Bereits am frühen Morgen des Freitag sah man die SA mit ihren Transparenten durch die Stadt ziehen. »Die Juden sind unser Unglück«, »Gegen jüdische Greuelpropaganda im Auslande«. In den Vormittagsstunden begannen sich die Posten der Nazis vor die jüdischen Geschäfte und Betriebe zu stellen, und jeder Käufer wurde darauf aufmerksam gemacht, nicht bei Juden zu kaufen. Auch vor unserem Lokal postierten sich zwei junge Nazis und hinderten Kunden am Eintritt. Mir erschien das Ganze unbegreiflich. Es konnte mir nicht einleuchten, dass so etwas im 20. Jahrhundert überhaupt möglich sein konnte, denn solche Dinge hatten sich doch höchstens im Mittelalter ereignet ... Und für dieses Volk hatten wir jungen Juden einst im Schützengraben in Kälte und Regen gestanden und haben unser Blut vergossen, um das Land vor dem Feind zu schützen. Gab es keinen Kameraden mehr aus dieser Zeit, den dieses Treiben anekelte? Da sah man sie auf der Straße vorübergehen, darunter gar viele, denen man Gutes erwiesen hatte. Sie hatten ein Lächeln auf dem Gesicht, das ihre heimtückische Freude verriet. 54
»Wer sollte da noch bleiben?« Kohner macht eine abwehrende Geste, die sich gegen die Vergangenheit zu richten scheint. »Ich habe dann von Paris aus gearbeitet, Filme produziert in London, Budapest, Wien. Aber immer mal wieder musste ich zurück. Als Ausländer war ich der einzige, der die Geschäfte der Firma abwickeln konnte. Dabei habe ich versucht, möglichst viel von dem Besitz unserer Angestellten, von denen die meisten weggingen, mit rauszuschmuggeln; Geld und Juwelen. Leider gab es einige, die geblieben sind, weil sie einfach nicht glauben wollten, was passieren würde. Manchmal ging es mir selbst so. Als ich 1935 zurück nach Amerika sollte, bekam ich eine wunderbare Offerte von der Ufa ...«
»Als Jude ...?« unterbreche ich ihn erstaunt.

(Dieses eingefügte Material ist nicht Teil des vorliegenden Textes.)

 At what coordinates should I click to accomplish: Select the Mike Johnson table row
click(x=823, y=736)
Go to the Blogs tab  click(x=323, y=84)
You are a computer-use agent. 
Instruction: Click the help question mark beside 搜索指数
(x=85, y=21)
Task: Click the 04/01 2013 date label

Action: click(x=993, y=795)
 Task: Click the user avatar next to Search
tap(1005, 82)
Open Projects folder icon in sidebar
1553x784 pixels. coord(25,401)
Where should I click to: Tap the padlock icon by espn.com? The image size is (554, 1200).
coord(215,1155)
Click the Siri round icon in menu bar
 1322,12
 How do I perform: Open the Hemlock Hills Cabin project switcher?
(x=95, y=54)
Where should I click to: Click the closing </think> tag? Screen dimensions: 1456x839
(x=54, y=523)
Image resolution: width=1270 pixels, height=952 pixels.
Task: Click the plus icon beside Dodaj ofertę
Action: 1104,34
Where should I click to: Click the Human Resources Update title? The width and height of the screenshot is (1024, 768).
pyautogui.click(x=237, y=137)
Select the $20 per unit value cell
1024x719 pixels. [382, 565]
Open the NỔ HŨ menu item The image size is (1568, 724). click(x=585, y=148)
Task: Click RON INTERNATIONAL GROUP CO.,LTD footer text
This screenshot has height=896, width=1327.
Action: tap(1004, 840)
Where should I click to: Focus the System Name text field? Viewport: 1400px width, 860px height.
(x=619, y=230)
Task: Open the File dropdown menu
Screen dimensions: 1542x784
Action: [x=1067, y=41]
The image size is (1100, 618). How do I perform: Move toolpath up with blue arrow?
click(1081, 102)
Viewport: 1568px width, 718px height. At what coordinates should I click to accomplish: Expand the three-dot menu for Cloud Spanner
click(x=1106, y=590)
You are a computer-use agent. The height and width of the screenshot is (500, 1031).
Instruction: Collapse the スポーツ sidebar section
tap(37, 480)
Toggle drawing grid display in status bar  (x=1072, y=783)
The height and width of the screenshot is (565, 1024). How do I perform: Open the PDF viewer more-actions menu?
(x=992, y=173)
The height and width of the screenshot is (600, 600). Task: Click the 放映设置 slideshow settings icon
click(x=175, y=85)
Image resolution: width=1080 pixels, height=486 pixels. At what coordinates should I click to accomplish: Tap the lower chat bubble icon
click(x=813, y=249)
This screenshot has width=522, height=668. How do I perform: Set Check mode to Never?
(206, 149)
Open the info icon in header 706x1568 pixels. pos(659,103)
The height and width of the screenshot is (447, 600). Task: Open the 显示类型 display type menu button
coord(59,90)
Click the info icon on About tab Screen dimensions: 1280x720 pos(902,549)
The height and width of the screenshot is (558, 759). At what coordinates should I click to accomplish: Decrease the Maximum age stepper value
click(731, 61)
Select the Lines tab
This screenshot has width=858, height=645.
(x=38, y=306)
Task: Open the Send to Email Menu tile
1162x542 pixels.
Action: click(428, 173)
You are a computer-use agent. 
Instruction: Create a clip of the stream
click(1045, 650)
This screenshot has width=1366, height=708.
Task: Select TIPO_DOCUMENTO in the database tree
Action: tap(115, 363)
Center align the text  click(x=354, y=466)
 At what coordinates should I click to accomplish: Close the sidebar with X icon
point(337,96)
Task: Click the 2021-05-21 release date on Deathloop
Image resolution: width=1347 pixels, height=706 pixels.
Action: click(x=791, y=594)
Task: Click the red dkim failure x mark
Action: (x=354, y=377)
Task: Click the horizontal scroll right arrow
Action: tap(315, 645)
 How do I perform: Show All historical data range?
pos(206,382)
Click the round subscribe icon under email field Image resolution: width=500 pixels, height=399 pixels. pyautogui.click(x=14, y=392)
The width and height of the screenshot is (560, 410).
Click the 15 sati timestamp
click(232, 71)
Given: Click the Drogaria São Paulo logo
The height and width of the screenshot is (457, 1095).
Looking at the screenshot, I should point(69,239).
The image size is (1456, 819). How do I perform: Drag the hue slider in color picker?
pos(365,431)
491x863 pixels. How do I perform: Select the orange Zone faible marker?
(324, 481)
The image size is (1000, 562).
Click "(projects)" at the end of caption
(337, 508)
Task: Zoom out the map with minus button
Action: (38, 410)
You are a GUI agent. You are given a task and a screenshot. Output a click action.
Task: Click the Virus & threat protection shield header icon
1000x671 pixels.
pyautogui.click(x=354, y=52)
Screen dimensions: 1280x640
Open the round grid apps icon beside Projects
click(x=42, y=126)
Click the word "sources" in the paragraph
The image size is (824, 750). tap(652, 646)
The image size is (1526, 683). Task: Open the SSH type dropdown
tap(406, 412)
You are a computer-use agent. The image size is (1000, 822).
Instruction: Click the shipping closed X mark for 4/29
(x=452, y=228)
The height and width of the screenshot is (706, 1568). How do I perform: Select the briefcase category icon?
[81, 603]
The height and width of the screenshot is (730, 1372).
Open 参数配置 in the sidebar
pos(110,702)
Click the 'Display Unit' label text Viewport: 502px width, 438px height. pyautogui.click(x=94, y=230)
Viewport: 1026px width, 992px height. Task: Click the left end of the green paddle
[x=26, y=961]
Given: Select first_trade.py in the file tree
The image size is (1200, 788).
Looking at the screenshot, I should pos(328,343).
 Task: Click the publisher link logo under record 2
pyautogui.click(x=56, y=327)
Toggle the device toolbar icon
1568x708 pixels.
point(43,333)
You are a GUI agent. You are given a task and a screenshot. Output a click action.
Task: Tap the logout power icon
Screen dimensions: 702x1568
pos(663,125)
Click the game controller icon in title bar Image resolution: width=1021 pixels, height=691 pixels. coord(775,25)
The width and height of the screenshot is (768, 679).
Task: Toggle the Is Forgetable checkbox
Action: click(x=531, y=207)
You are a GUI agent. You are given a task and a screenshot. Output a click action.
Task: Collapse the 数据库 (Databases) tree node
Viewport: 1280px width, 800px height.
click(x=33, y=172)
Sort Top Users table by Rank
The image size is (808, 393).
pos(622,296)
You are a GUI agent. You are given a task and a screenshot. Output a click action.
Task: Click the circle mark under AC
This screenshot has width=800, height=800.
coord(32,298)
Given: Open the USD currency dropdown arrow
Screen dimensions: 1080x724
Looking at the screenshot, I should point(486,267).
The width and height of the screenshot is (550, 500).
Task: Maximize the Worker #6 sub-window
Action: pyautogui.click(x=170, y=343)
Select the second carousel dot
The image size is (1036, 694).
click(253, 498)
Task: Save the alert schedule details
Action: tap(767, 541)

»Ach, die haben gemeint, das regeln wir schon alles, ich bräuchte keine Angst zu haben ... Die wollten halt jemanden, der sich auskannte. Jedenfalls, in einer schwachen Stunde habe ich überlegt, ob ich nicht vielleicht ... Berlin war so großartig ... Doch da hat meine Frau gesagt: ›Ohne mich.‹« Kohner schüttelt den Kopf und seine Augen scheinen durch mich hindurchzusehen: »Gott sei Dank hat meine Frau sich damals geweigert!«
Abrupt schlägt er beide Hände ineinander. Ich zucke erschrocken zusammen, so sehr hatten Kohners Erzählungen die Gegenwart verdrängt und die Vergangenheit heraufbeschworen.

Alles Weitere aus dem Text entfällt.